▶ _Verilen görev 1_
Neoliberalizm üzerine yazılan metne göre neoliberal mantık devletlerin nasıl yönetilmesini istiyor?
▶ _Verilen görev 2_
Neoliberalizm üzerine yazılan metnin "Neoliberal mantık, devletlerin" diye başlayıp "ortak fedakarlıklar gerekir." sözlerine kadar süren bölümünü, "hiççilik" ifadesini "boşvermişlik" ile değiştirerek yeniden yaz.

▶ _Verilen metin_
========
Neoliberal mantık, devletlerin bir şirket gibi yönetilmelerini istiyor. Bu durumda her şirket küresel sermaye sisteminin bir parçası haline geliyor, herkes kendisini neoliberal siyasal ilkelere göre (özgürlük-eşitlik-kar – verimlilik) tanımlıyor, konumlandırıyor. Herkesin kendi çıkarlarını, ihtiraslarını, içgüdülerini, tüketim arzularını, bencilliklerini, tarzını, tavrını, tercihini yasa haline getirmesine özgürlük deniliyor. Bugün, özgürlükleri savunmak her tür değer sisteminden bağımsız bir anlamsızlığı savunmak anlamına geliyor. Fikirsiz, düşüncesiz, idealsiz, amaçsız bir hiççilik özgürlük adı altında temsil edilmek isteniyor. Sorumsuz bir özgürlük düşünülemez. Ortak ve sorumlu hayatlar için, ortak fedakarlıklar gerekir.
========
▶ _Satır listesi_
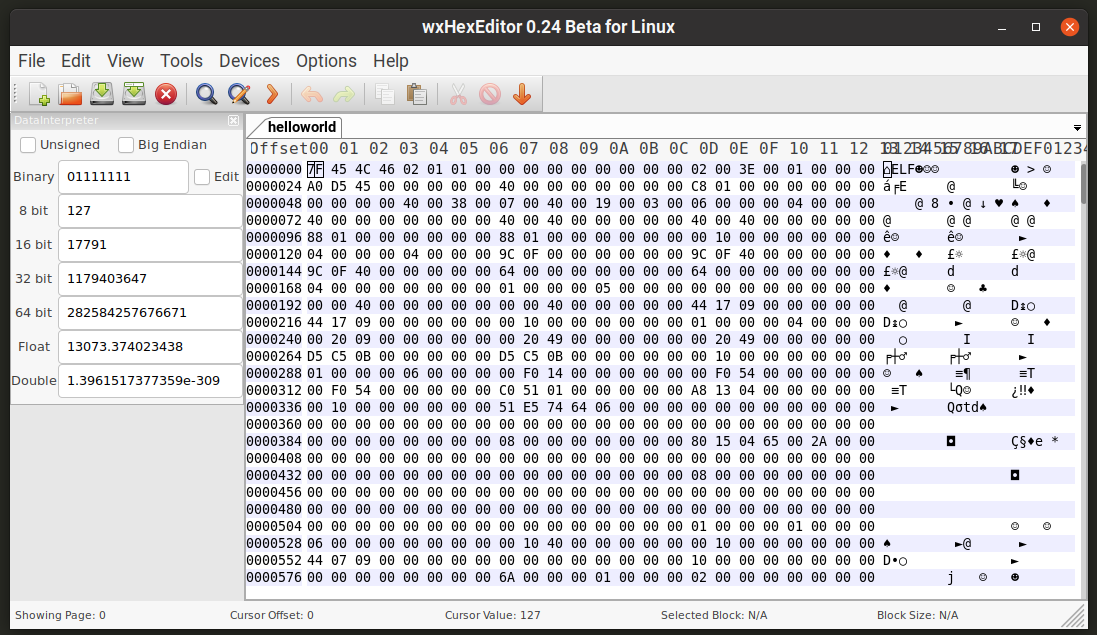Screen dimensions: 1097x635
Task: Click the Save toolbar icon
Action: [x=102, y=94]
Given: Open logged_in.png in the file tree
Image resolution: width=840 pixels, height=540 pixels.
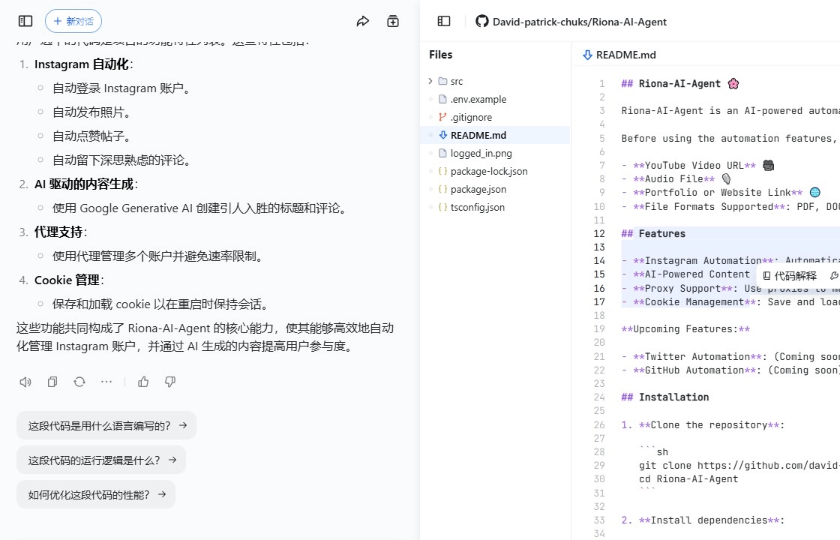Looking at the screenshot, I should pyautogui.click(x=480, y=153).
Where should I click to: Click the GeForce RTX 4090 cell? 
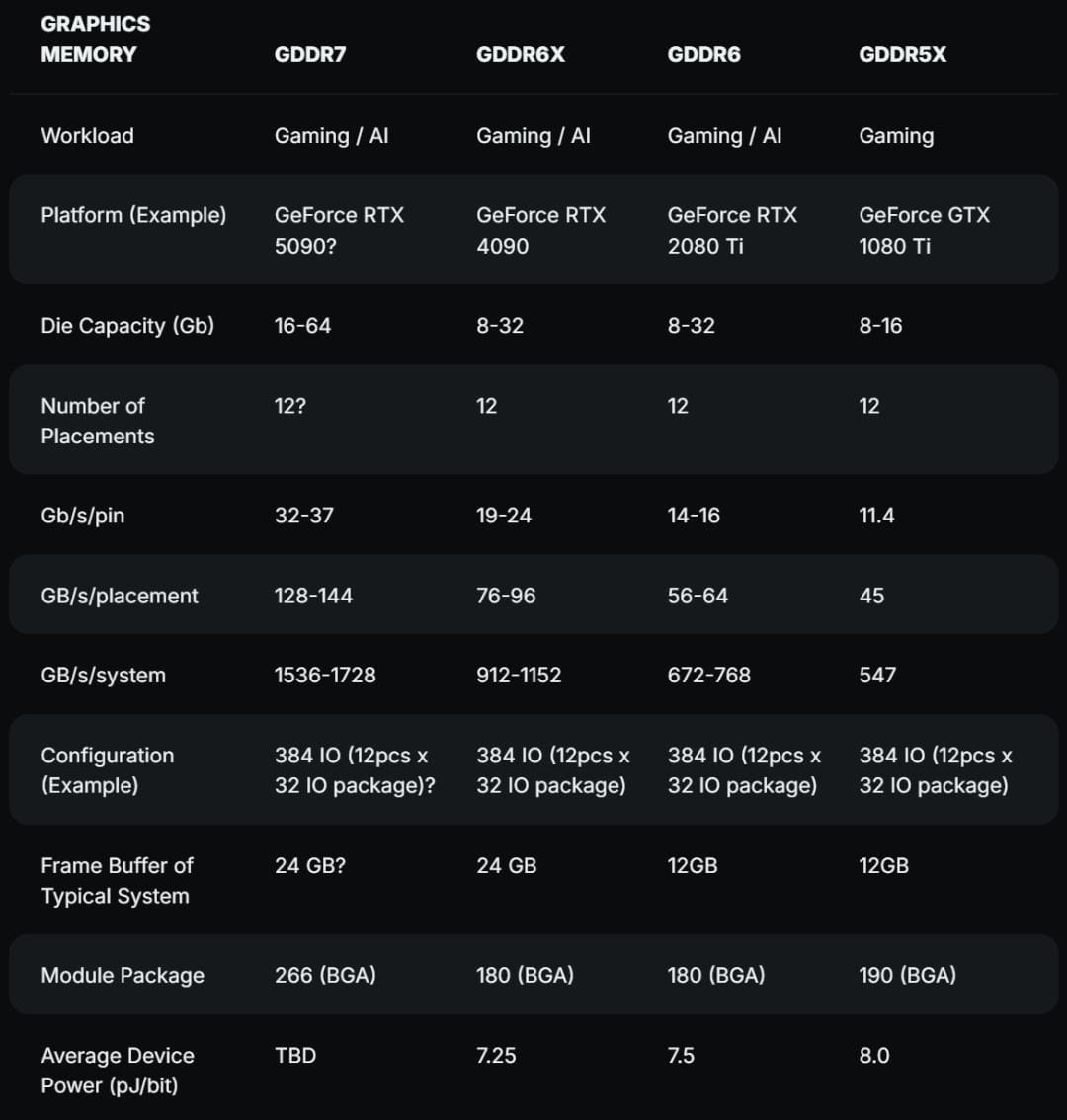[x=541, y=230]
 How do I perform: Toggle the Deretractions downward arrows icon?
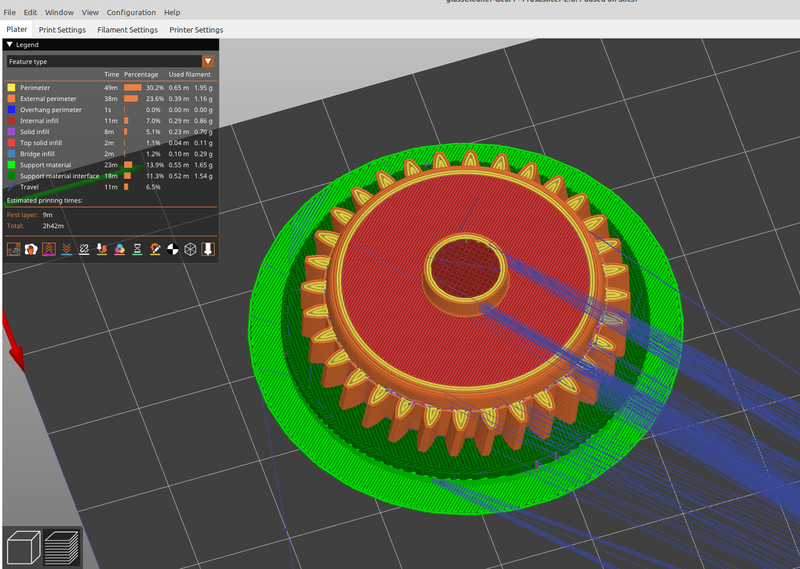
========
▶ _Yazılı cevap 1_
Bir şirket gibi yönetilmelerini istiyor.

▶ _Yazılı cevap 2_
Neoliberal mantık, devletlerin bir şirket gibi yönetilmelerini istiyor. Bu durumda her şirket küresel sermaye sisteminin bir parçası haline geliyor, herkes kendisini neoliberal siyasal ilkelere göre (özgürlük-eşitlik-kar – verimlilik) tanımlıyor, konumlandırıyor. Herkesin kendi çıkarlarını, ihtiraslarını, içgüdülerini, tüketim arzularını, bencilliklerini, tarzını, tavrını, tercihini yasa haline getirmesine özgürlük deniliyor. Bugün, özgürlükleri savunmak her tür değer sisteminden bağımsız bir anlamsızlığı savunmak anlamına geliyor. Fikirsiz, düşüncesiz, idealsiz, amaçsız bir boşvermişlik özgürlük adı altında temsil edilmek isteniyor. Sorumsuz bir özgürlük düşünülemez. Ortak ve sorumlu hayatlar için, ortak fedakarlıklar gerekir.